The discussions on benchmarking, along with other issues, happened on November 12 when the Association of Portfolio Managers of India (APMI) met Sebi chairperson Tuhin Kanta Pandey.

The charges, set at around ₹1 lakh a year, may be small for large PMS firms but pinch the smaller ones, especially at a time of a heightened regulation and compliances sought by Sebi.

For every new benchmark used – say, for an equity or hybrid strategy – an additional fee has to be paid. In PMS parlance, a strategy is equivalent to a scheme in a mutual fund.

Sagar Lele, executive director at Paterson PMS said costs add up because a PMS may have different strategies which need different benchmarks. “We have a large-cap scheme, a mid-cap scheme, a small-cap scheme—each has to use the appropriate benchmark,” he said.

As of March 2025, there are a total 472 registered PMSs in the country and assuming each pays for just one scheme, the total benchmarking fees adds up to around ₹4.72 crore. The payout is likely more given the number of “strategies” different PMS players have.

To be sure, mutual funds also pay a fee to use a benchmark but experts argue that mutual funds are substantially larger in size as compared to a PMSs.

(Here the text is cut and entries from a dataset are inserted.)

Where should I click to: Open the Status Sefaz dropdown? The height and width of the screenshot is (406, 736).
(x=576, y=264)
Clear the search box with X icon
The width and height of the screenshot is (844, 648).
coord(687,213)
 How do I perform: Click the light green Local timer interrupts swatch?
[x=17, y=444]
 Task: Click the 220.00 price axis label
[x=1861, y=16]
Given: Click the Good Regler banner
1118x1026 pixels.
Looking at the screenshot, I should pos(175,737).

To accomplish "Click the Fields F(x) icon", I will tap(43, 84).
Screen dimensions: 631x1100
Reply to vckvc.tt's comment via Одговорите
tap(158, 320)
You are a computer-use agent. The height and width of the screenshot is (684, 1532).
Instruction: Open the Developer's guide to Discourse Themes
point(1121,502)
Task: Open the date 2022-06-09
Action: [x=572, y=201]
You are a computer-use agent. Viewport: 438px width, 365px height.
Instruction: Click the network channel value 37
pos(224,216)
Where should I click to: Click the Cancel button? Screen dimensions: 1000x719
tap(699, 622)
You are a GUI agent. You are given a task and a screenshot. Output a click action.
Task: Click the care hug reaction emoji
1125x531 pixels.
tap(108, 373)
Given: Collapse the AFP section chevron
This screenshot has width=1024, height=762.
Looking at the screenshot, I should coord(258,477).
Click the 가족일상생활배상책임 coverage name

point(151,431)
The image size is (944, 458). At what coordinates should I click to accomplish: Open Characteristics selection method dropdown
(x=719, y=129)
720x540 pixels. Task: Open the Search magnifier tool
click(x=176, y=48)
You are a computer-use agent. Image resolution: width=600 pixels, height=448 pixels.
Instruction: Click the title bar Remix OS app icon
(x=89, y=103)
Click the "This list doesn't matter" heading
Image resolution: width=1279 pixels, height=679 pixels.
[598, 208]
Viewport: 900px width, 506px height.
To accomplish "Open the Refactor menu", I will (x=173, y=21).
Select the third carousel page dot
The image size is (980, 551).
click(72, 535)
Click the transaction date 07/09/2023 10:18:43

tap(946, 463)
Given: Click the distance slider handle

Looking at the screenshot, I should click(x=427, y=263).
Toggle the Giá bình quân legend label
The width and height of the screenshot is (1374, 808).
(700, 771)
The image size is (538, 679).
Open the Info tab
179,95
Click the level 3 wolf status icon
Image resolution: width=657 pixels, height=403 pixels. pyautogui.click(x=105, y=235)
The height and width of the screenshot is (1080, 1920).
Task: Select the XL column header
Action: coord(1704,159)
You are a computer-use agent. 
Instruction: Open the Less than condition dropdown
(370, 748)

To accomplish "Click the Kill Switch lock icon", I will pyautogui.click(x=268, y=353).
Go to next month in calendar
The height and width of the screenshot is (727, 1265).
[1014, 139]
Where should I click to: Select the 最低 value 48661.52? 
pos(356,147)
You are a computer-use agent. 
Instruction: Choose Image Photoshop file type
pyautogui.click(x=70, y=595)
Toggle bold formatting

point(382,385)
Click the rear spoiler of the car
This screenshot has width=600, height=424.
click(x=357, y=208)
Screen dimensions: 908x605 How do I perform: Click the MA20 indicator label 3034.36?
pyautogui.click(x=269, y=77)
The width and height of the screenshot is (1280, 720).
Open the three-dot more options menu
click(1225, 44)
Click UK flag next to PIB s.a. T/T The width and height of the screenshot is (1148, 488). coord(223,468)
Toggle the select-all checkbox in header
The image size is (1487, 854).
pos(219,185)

The smallest mutual fund has an AUM of ₹173 crore while the smallest PMS has an AUM of ₹1 crore, as of October end, per data from APMI and Value Research, a mutual fund database.

Compliance cost up

Mint reported in August that the PMS industry, once known for its light-touch regulation, is now facing significantly higher compliance demands. Over the past year and a half, PMS providers have been required to submit as many as 12 reports a month to Sebi, covering quantitative information like client information, transaction details, expense and employee roles, besides routine monthly reports to the regulator and APMI.

According to fund managers, it takes assets of around ₹150 crore for a PMS to break-even, these fund managers said. For instance, a portfolio manager earns around 2% fee annually on the ₹150 crore assets under management (AUM) — that is, ₹3 crore. This is used to pay custodian and fund accounting costs, technology plus software costs, and salaries, besides compliance costs.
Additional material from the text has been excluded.